The content originally appeared on: Antigua News Room

Despite a thriving presence and rich history of feminist activism and social change, the Caribbean has long been one of the only regions in the world without a dedicated philanthropic fund focused on women’s and LGBTQI+ rights.

A new study finds resounding support to change that, pointing to the power and promise of women’s and LGBTQI+ movements working across the region, and the opportunity for donors to support their work with sustained and flexible funding.

If not now, when? A Feasibility Study for a Caribbean Fund for Women’s and LGBTQI+ Rights draws on engagement with activists, civil society leaders, and philanthropic donors— including a survey, three stakeholder sessions, and a public forum—as well as a review of literature and reports about women’s rights and LGBTQI+ movements in the Caribbean, donor and philanthropic attitudes, and trends. Its examination includes potential sources of funding; structure, management, and governance; mandate and location; financial requirements; and a risk analysis.

“Over the past several decades, Caribbean feminist movements have been significantly underfunded. Many of the leading organizations working towards gender justice are operating on shoestring budgets with volunteers and unpaid staff. We are all united in the belief that our region deserves much better, “ said Amina Doherty. “The time is now for a Caribbean fund that resources the activism that is addressing the most pressing issues of our time, from climate change and gender-based violence to economic security.”

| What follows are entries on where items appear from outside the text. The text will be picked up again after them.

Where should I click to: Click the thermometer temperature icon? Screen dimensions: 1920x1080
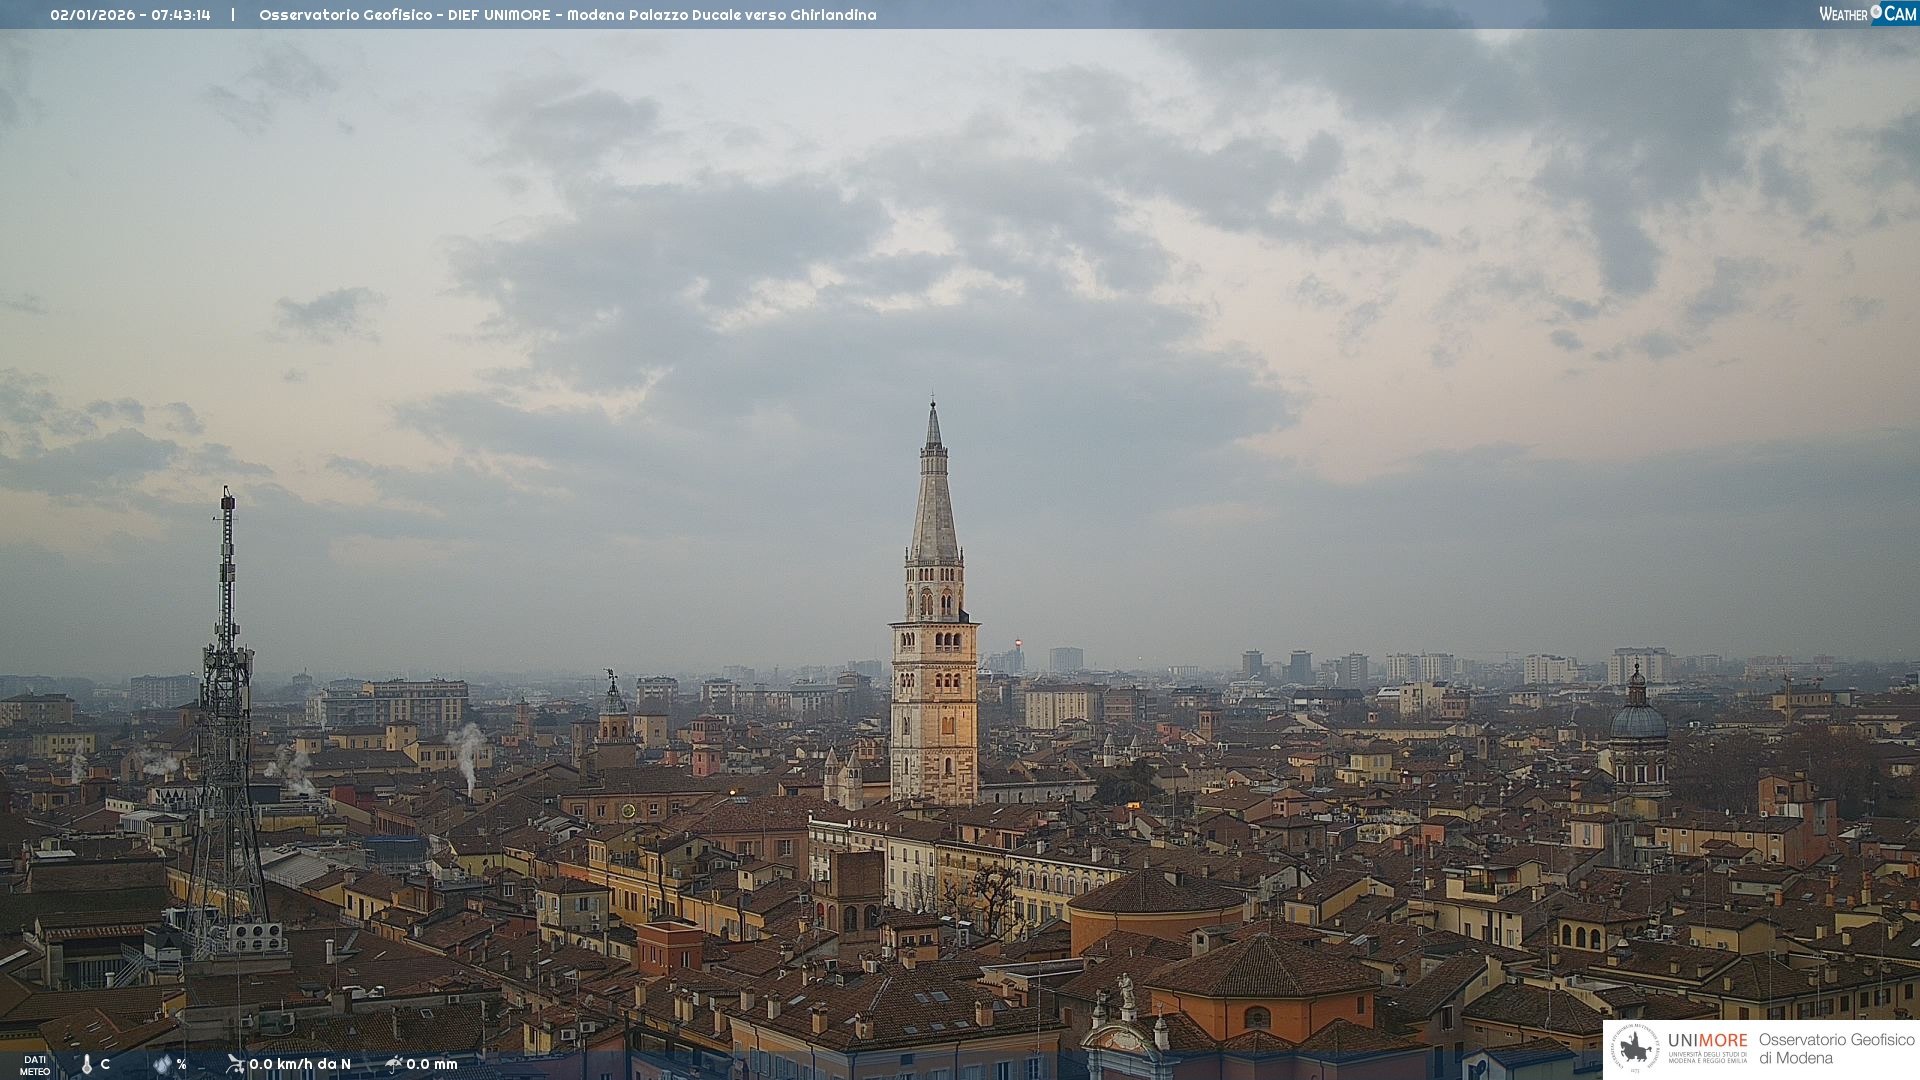(87, 1065)
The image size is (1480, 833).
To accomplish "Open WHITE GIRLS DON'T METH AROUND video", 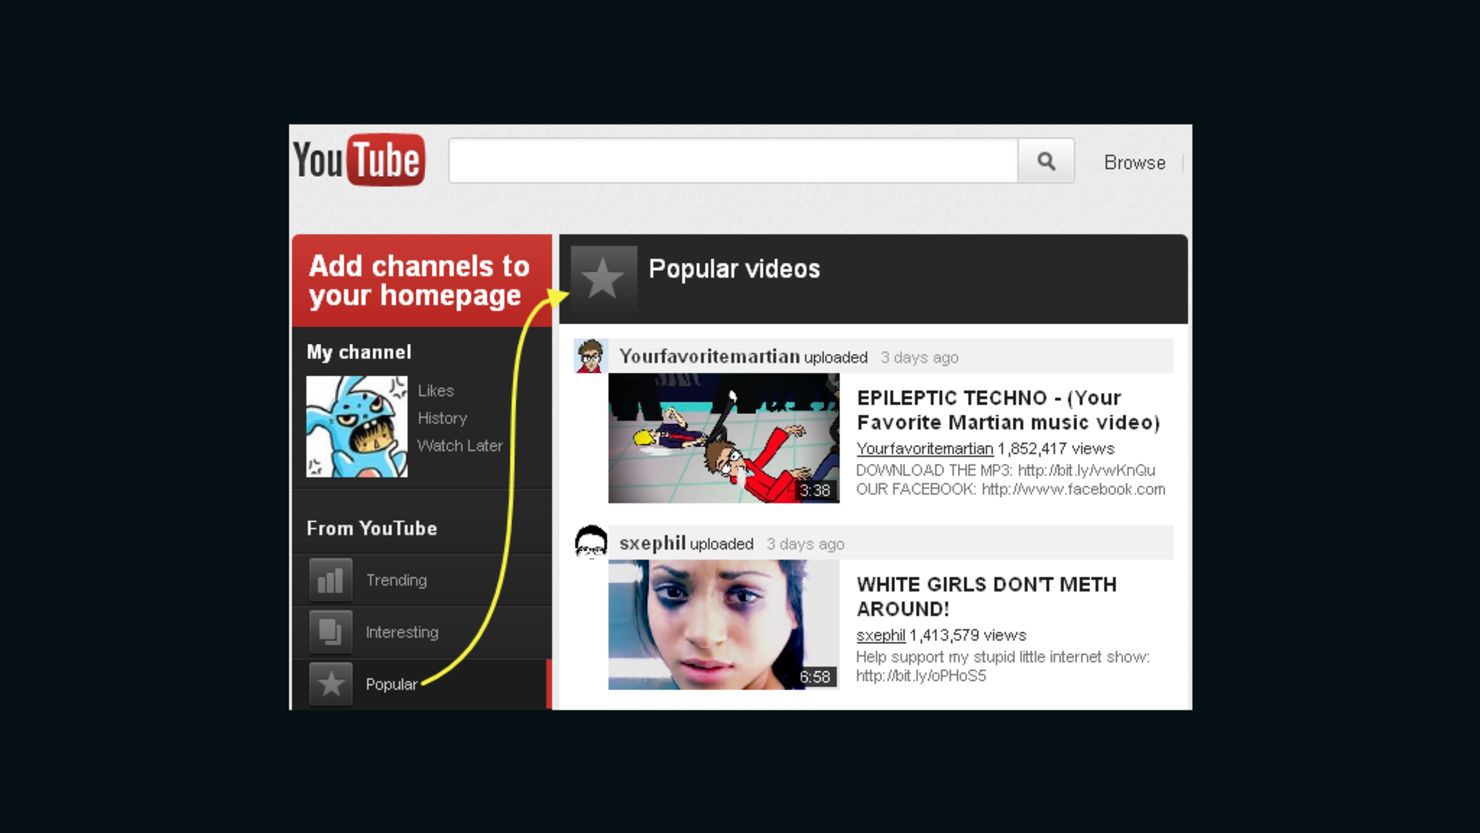I will click(986, 596).
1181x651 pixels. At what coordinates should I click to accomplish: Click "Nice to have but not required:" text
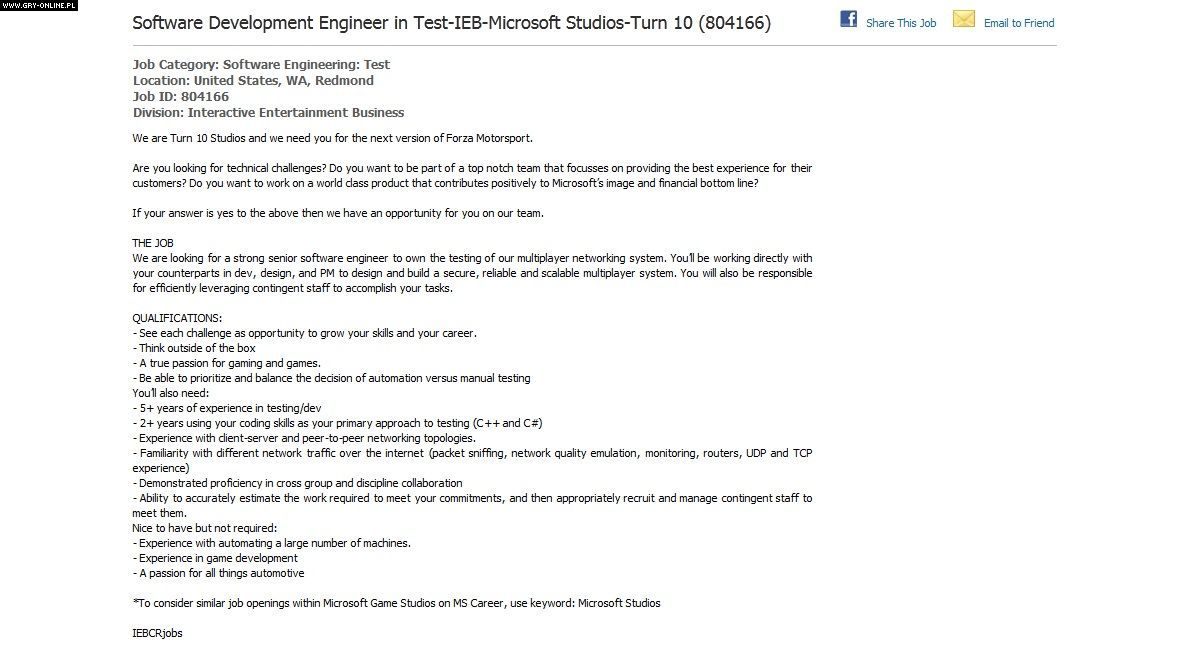204,528
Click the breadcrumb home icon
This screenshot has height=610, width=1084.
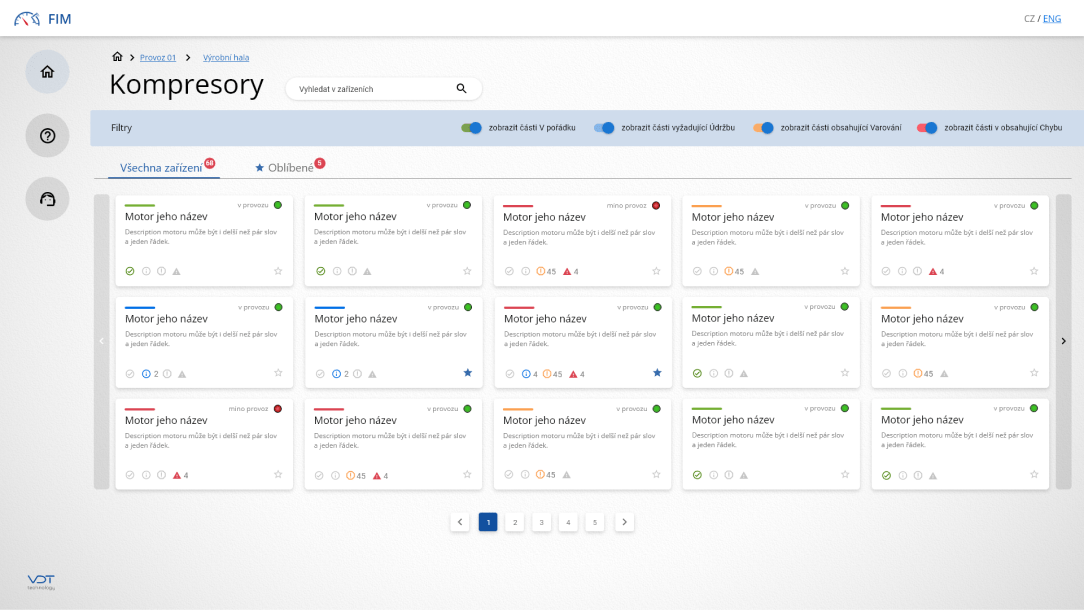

The study is based on the premise that “the lack of a fund in the Caribbean is not solely due to its feasibility, but is also related to the negotiation of power and what, whom, and what places are prioritized in philanthropic spaces.” The fact that the Caribbean is one of the only regions in the world without such a fund, the study notes, “has direct correlation to how little funding goes to movements in the region.” It finds that “funding in the region is still relatively small compared to similarly sized regions in the world”— while the funding that does exist is often “insecure, short term, and project-based”, with a patchwork of “funding agendas…set by external actors.”

A Caribbean-led fund could go a long way in addressing these challenges, improving both the quantity and quality of funding for movement leaders. Establishing a regional fund could play a critical role in supporting the sustainability and growth of women’s rights and LGBTQI+ organizations at grassroots, local, and national levels, while also putting in place strategies to optimize resource mobilization, grantmaking, and capacity-building as conduits for supporting activism, the study finds.

“A Caribbean-led fund would unleash a ripple effect of change on two levels. It’s an exciting opportunity to increase resources for the region through direct grantmaking. And it would serve as a powerful base for philanthropic advocacy to leverage far greater resources from across the entire field for many years to come,“ said Tamara Huggins.

Along with opportunities, the study notes challenges that should be addressed and researched more deeply, such as the logistics of operating a fund across such a culturally and linguistically diverse region with varied colonial legacies. Yet as the experience of other funds in regions with similar challenges clearly demonstrates, the challenges are surmountable.

Women’s and feminist funds have long played a crticial role in supporting locally-led activism across the globe. According to Gendernet: “Supporting women’s funds is one of the most effective ways for donors to get resources to southern women’s rights organisations and movements […]. They are uniquely well-connected with women’s rights organisations at the grassroots level and can reach small and emerging groups that are less able to access larger sources of funding.” A feminist fund in the Caribbean could stabilize support for local changemakers, helping to unleash their full potential to drive lasting change in the region.

The study was initiated by Women’s Voice and Leadership – Caribbean, a partnership of the Equality Fund and the Astraea Foundation for Justice to to resource women’s rights and LGBTQI+ organizations in the Caribbean region. A five-year (2019-2024), $4.8 million CAD initiative, WVL-Caribbean is demonstrating what becomes possible when movement leaders have sustained support to lead change on their own terms, according to their own agendas for the region. The initiative is funded by the Government of Canada.